El escritor Ramiro Pinilla, nacido en Bilbao en 1923 y residente en Getxo, ganó
en 1960 el Premio Nadal con la novela “Las ciegas hormigas”; en 1971 fue finalista
del Premio Planeta con Seno, premio -por cierto- que ganó Gironella. En 2005 Pinilla
logra un gran éxito editorial con la trilogía “Verdes valles, colinas rojas”, compuesta
por las novelas “La tierra convulsa”,” Los cuerpos desnudos” y “Las cenizas del
hierro”. Trilogía que le supuso aquel año dos merecimientos: el Premio Euskadi 2005
y el Premio Nacional de la Crítica. En La tierra convulsa Pinilla lleva a cabo una
representación del paso del hombre sobre la Tierra; no del vasco: del hombre; y
ello mediante la saga de los Baskardo de Getxo, que es la protagonista. En las otras
dos que conforman la trilogía, el escritor vasco se centra en el poder; poder siempre
en manos del nacionalismo. El autor en estos trabajos expone cómo la historia oficial
sólo habla de caseríos, tradición, romerías, pero jamás se mencionan las minas con
la crudeza que la realidad exige. Habla de la explotación obrera por parte del mundo
nacionalista y capitalista, que para Ramiro vienen a ser lo mismo. El escritor ha
querido que el lector se empapara de estos aspectos.
Tras completar su monumental trilogía Verdes valles, colinas rojas, publicó “La
higuera”, trabajo en el que rememora la etapa en que las tropas franquistas entran
en Getxo, durante la Guerra Civil, y unos falangistas matan al maestro ante la mirada
de su hijo. La novela es la relación de este chico, a medida que crece, con uno
de los falangistas. Pero en cualquier caso, lo asombroso de Pinilla es que no acepta
presiones ideológicas ni busca el reconocimiento de forma desesperada. A sus 86
años mantiene una creatividad tan intensa que este mismo año ha publicado sus dos
últimos –por ahora- trabajos: “Sólo un muerto más” y “Partes de guerra”. Es un autor
que, a pesar de su enorme trayectoria literaria, ha estado más de treinta años escribiendo
en un olvido casi absoluto. Además, este escritor vasco no deja indiferente a nadie.
En efecto, sobre él Iñaki Anasagasti afirmaba que “ (…) en la cultura vasca hay
gentes que, independiente de su valía artística, son unos auténticos petardos. Gentes
que con su antipatía afilada siempre logran lo contrario de lo que buscan. (…) Sus
libros son unos auténticos rollazos imposibles de leer, (…)”. Preferimos creer que
esta consideración del político nacionalista sobre la obra del escritor no se refiere
a la calidad del trabajo literario de éste sino a lo que el escritor expone sobre
el nacionalismo. El escritor vasco no se considera nacionalista, pero tampoco antinacionalista.

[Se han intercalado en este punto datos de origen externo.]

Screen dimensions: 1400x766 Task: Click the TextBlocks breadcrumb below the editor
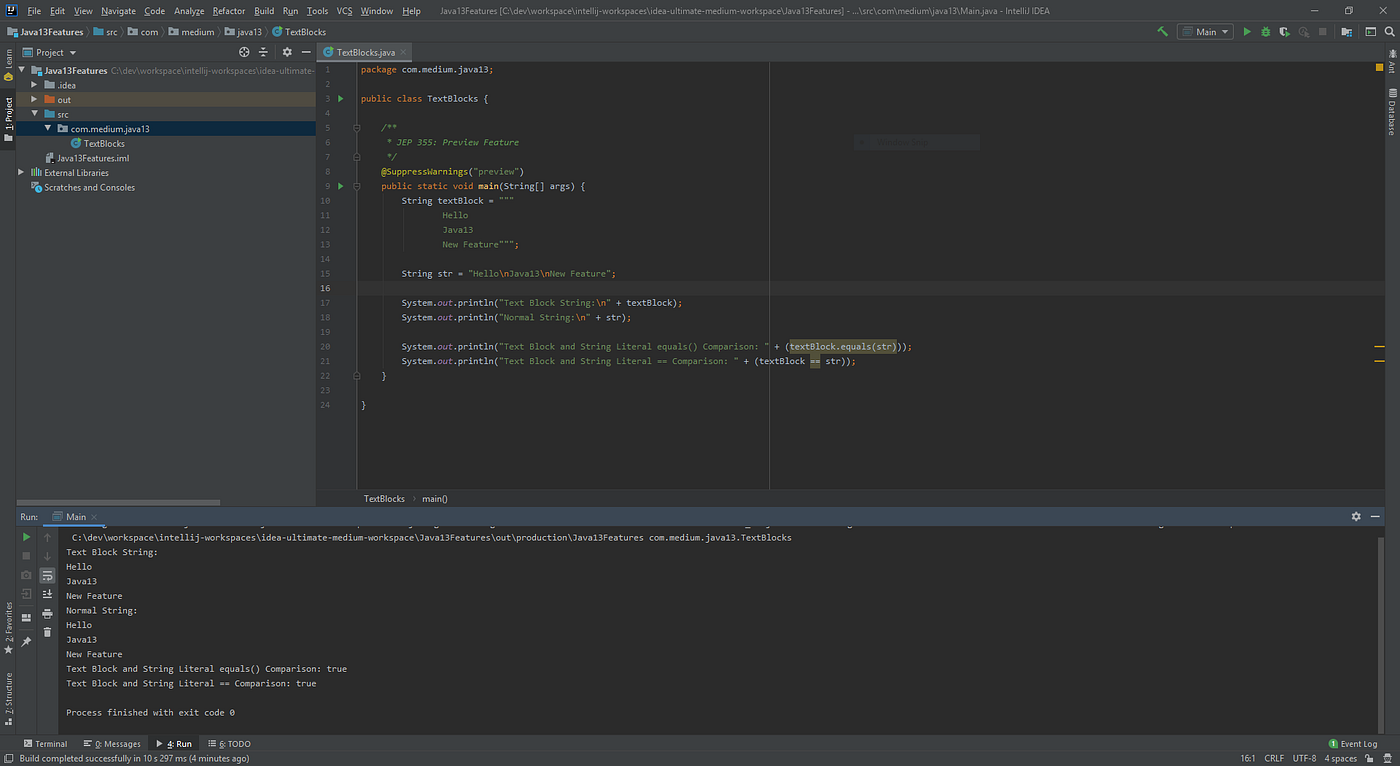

Pinilla no ha podido elaborar su tarea literaria sin ponerse en el lugar del otro,
aunque, en efecto, hubiese deseado trabajar por que el nacionalismo no existiera.

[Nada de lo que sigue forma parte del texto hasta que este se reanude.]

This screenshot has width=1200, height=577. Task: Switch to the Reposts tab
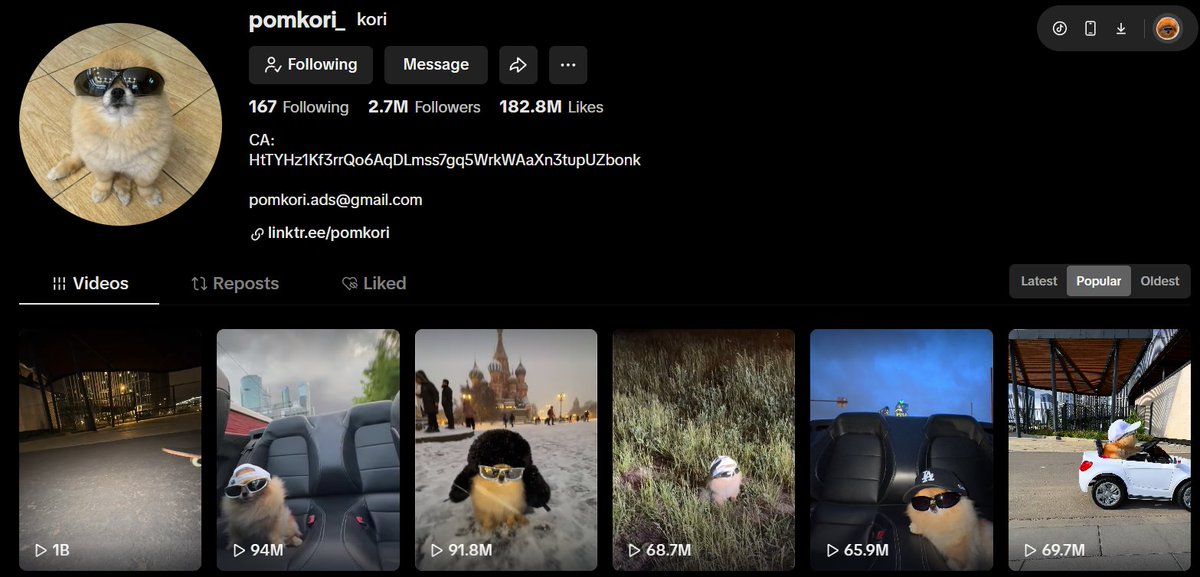point(235,283)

Para el autor vasco todo se deriva de una hermosa palabra: LIBERTAD, que es la que
imprime la atmósfera de todos los episodios de su extensa obra. Y la verdadera libertad
significa soledad, anchura, falta de coacciones externas y de toda acechanza. Pero
con el tiempo ha habido una degeneración de ese concepto.